» GIVEN DATA:

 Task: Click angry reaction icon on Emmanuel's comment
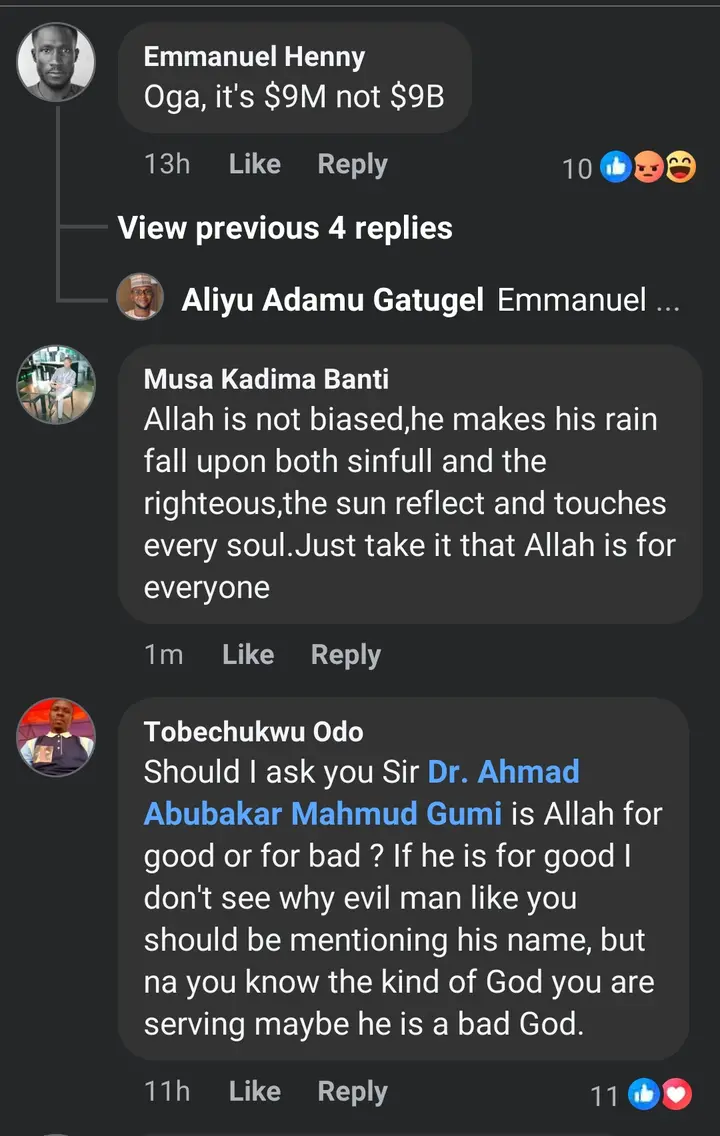pos(648,168)
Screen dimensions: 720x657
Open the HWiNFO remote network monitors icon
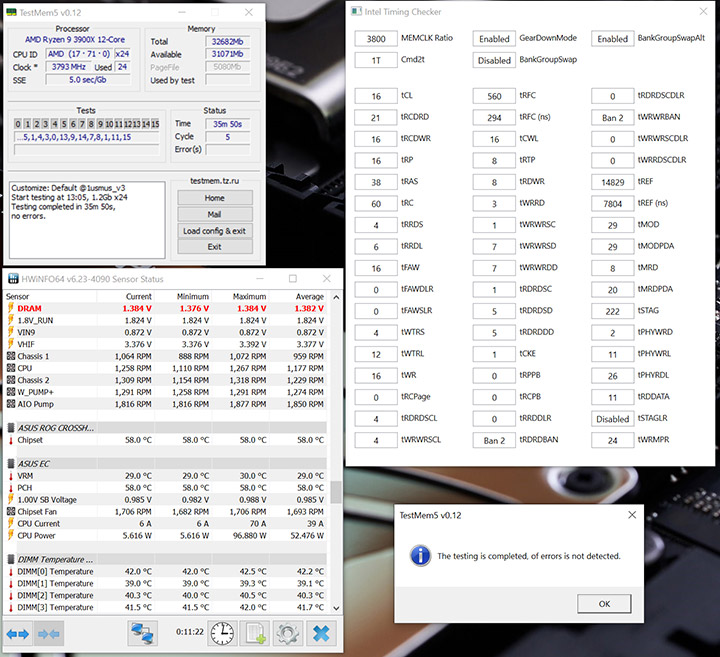pos(143,633)
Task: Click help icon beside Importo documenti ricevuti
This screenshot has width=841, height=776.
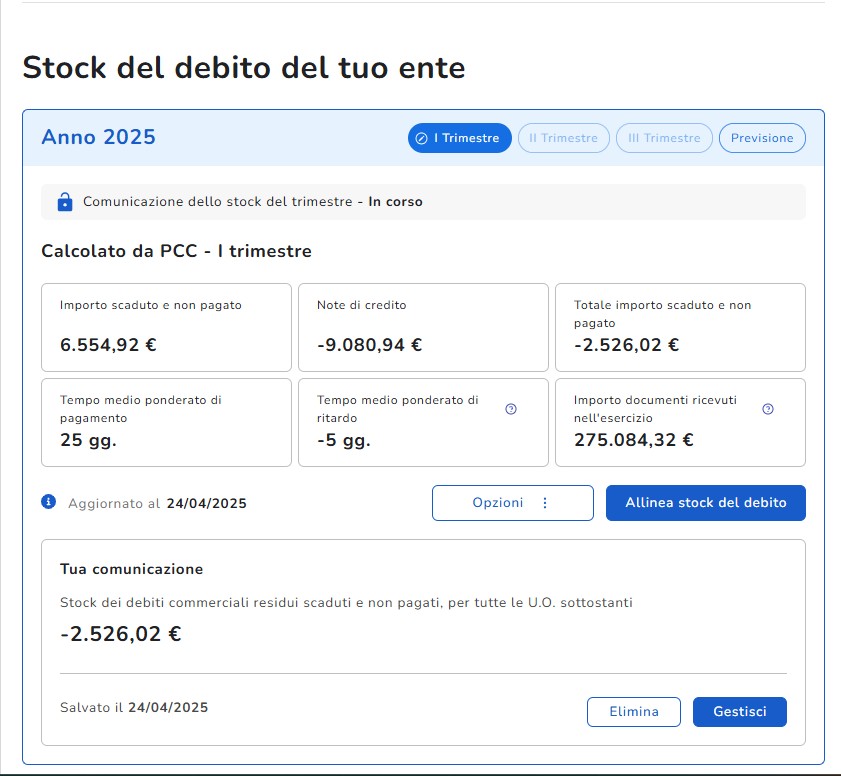Action: (768, 409)
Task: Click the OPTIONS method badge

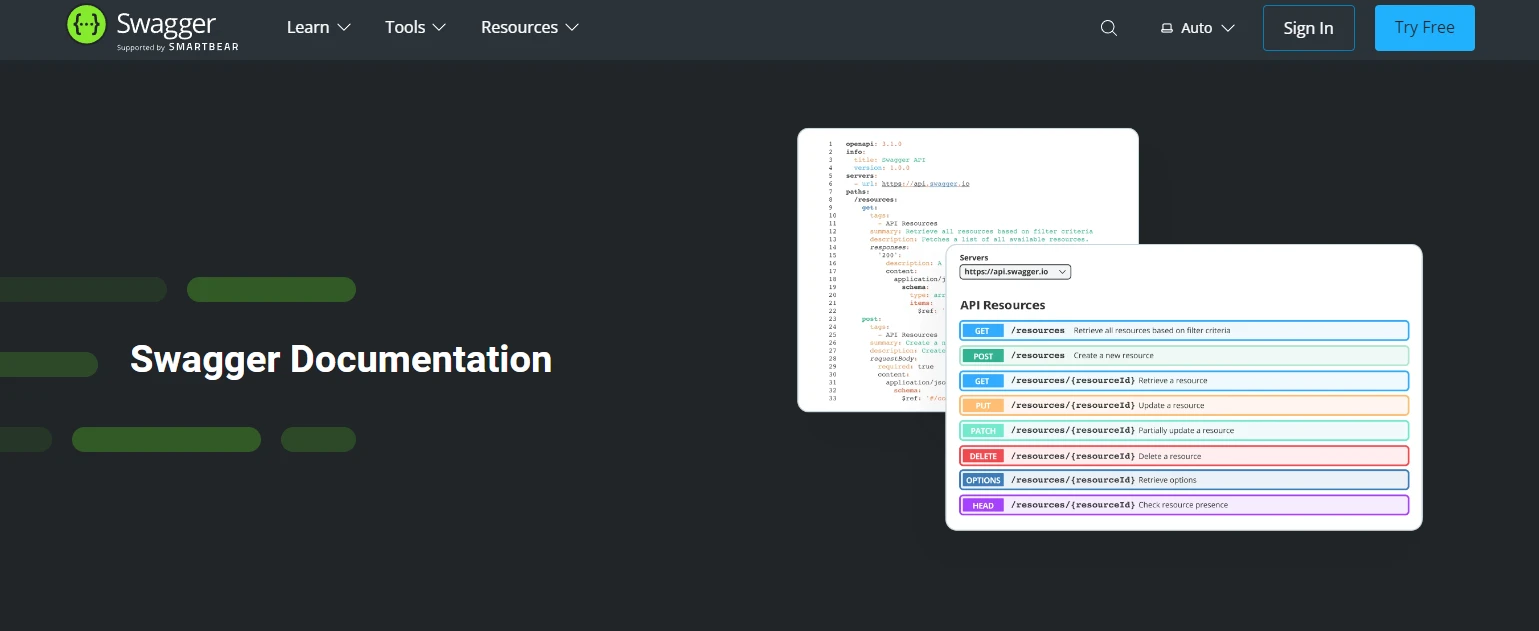Action: tap(982, 480)
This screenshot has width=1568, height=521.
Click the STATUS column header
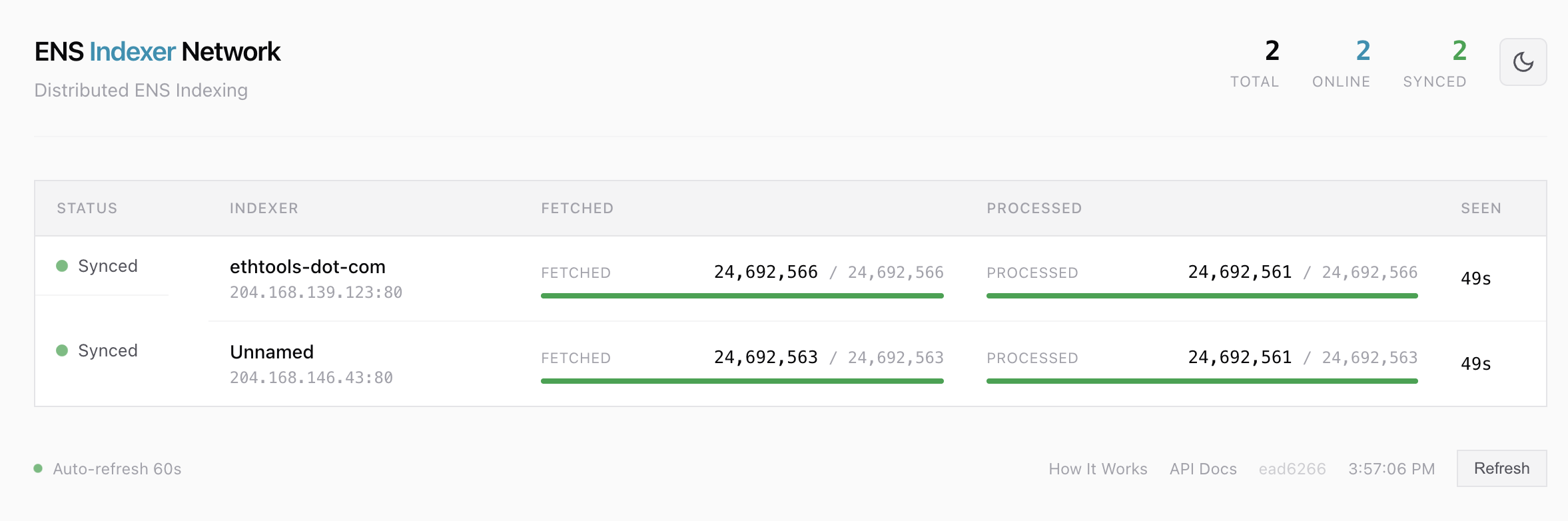(x=87, y=209)
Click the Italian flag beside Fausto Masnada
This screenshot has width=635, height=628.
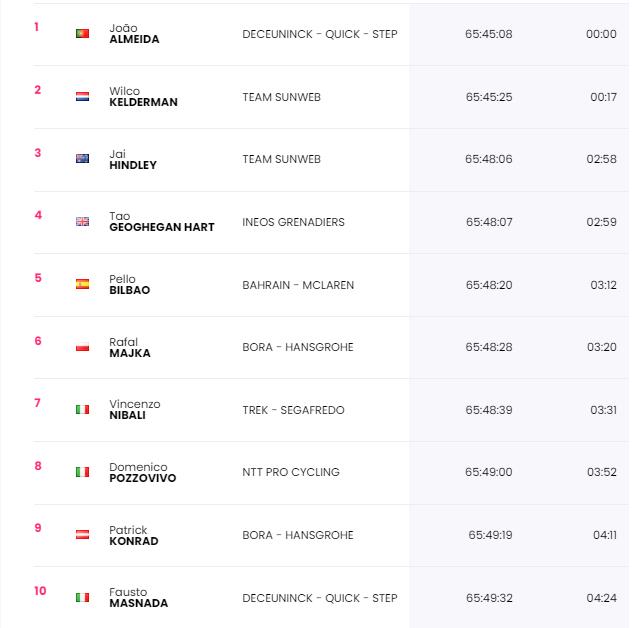83,598
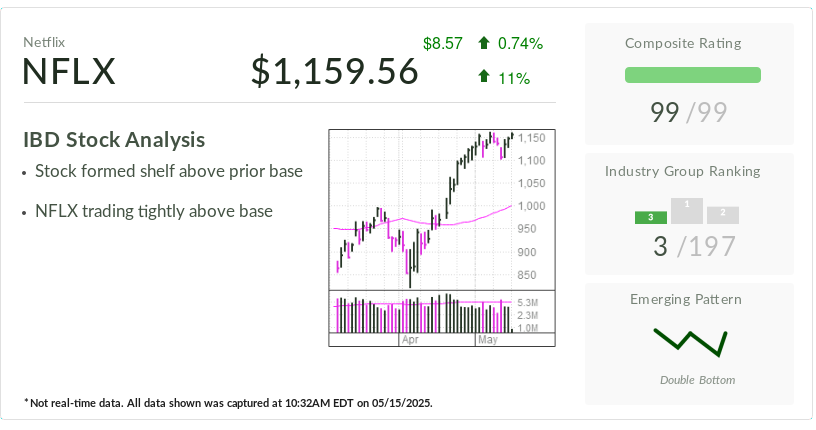Click the IBD Stock Analysis heading

click(x=114, y=140)

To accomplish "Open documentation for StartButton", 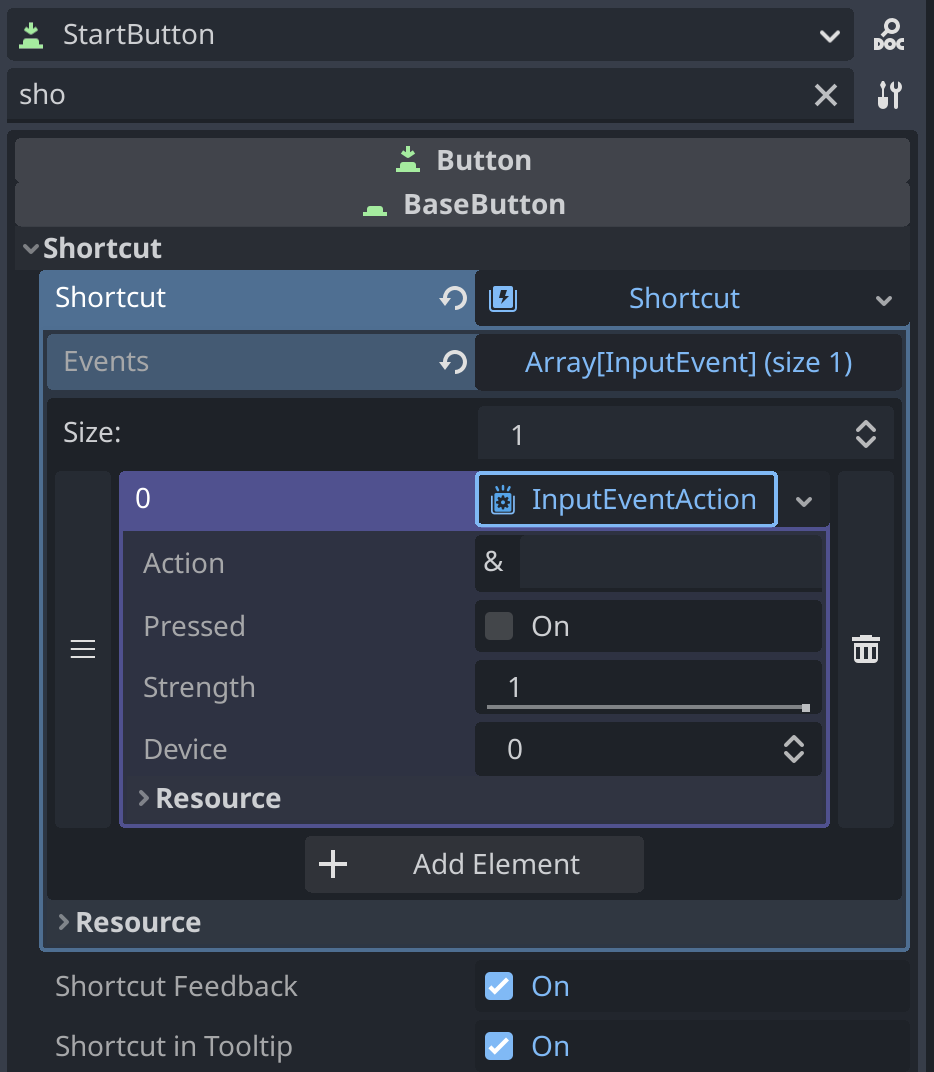I will (888, 34).
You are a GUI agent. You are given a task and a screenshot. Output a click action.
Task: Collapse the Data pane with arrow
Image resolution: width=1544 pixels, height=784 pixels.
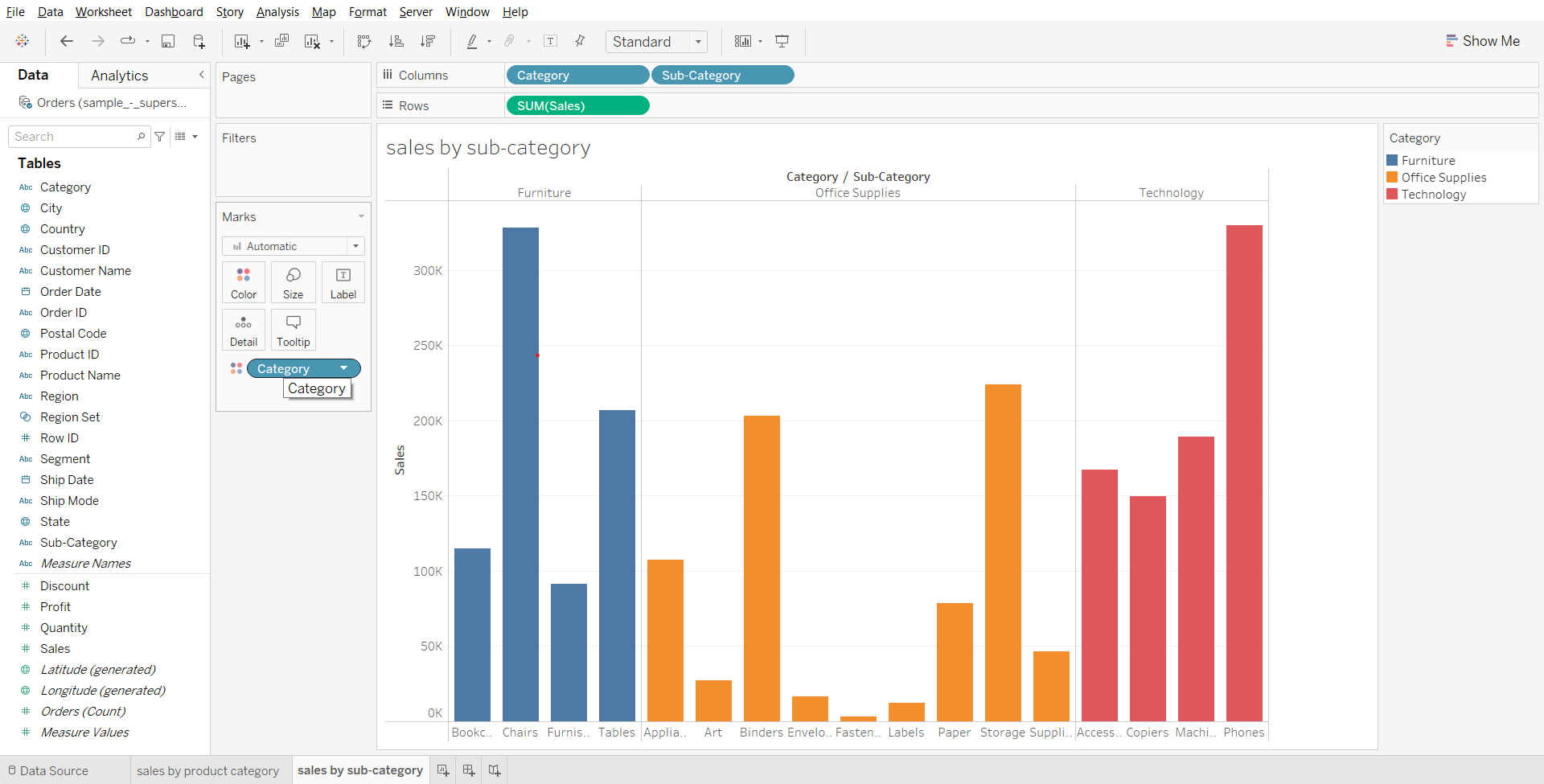[202, 75]
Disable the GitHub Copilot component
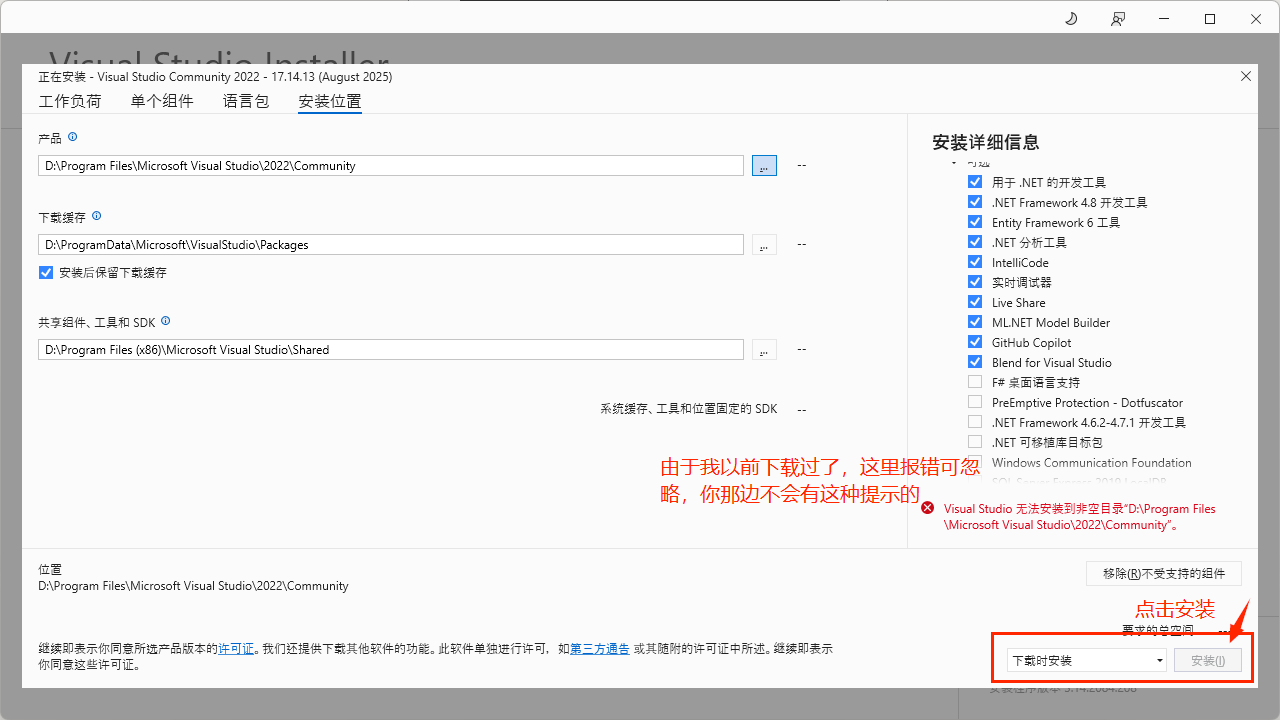The height and width of the screenshot is (720, 1280). click(975, 342)
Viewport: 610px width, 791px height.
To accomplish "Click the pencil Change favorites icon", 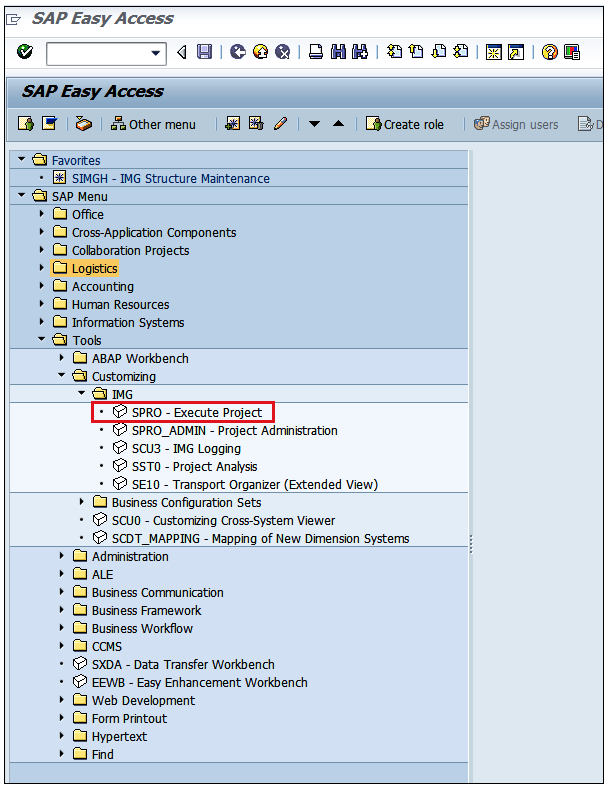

» BRIEF:
Would you please copy every line in the data that contains the word "beside"?

» ANSWER BOX:
Task: Click help icon beside Importo documenti ricevuti
Click the Italian flag beside Fausto Masnada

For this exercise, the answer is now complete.